*Stored data entries*.
=== Begin Enclosure ===
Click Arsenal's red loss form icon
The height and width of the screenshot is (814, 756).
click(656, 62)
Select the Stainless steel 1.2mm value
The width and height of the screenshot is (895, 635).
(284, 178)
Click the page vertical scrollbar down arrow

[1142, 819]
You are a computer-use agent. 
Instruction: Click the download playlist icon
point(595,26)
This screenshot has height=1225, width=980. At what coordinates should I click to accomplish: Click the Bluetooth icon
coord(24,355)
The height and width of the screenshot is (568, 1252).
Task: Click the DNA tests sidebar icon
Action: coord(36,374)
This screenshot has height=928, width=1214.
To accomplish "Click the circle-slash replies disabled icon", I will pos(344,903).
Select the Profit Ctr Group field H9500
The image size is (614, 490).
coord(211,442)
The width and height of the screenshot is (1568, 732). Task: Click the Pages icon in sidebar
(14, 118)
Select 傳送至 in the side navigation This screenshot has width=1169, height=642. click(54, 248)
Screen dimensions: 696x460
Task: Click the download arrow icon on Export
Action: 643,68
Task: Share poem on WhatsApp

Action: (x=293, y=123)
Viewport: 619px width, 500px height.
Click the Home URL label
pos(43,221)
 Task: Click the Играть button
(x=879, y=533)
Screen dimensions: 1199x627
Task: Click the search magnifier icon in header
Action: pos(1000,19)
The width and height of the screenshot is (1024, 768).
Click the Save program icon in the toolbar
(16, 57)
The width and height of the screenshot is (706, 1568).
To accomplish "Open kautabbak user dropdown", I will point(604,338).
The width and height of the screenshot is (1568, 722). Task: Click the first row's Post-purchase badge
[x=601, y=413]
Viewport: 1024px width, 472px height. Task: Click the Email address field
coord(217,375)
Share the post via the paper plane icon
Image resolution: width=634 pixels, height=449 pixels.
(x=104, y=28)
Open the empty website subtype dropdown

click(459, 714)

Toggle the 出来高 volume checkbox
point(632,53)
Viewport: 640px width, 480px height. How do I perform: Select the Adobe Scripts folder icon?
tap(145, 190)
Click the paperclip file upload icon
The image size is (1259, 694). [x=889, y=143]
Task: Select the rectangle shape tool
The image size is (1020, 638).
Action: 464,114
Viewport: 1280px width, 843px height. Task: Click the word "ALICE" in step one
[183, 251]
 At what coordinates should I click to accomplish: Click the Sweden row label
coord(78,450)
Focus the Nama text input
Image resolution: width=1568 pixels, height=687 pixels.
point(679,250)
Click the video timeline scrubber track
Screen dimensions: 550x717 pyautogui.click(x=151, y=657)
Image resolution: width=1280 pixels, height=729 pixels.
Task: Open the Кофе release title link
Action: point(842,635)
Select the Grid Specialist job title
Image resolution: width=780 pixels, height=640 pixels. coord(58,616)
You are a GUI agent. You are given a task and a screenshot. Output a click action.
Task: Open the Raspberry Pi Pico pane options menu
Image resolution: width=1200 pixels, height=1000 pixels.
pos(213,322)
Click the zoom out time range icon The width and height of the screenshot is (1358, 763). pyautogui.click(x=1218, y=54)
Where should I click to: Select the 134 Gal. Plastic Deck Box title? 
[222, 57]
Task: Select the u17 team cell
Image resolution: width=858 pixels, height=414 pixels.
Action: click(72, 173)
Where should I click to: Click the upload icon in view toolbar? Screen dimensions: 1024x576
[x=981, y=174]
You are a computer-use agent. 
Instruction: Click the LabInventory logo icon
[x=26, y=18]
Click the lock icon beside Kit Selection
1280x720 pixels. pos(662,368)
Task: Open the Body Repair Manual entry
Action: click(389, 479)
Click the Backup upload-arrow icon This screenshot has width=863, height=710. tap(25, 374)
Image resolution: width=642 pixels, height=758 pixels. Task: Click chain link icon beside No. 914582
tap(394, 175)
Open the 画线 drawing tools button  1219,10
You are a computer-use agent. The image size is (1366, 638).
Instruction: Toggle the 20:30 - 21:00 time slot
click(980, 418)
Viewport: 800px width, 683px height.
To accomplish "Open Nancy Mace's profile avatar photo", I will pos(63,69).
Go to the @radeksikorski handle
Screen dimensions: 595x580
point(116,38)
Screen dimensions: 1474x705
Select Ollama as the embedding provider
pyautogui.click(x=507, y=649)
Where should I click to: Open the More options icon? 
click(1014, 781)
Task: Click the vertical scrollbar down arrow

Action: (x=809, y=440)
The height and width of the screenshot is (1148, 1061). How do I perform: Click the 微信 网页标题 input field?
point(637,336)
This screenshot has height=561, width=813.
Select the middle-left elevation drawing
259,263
=== End Enclosure ===
*WHAT YOU WILL DO*. Please give the count of lines above with "agent", nothing else.

*YOUR SOLUTION*. 4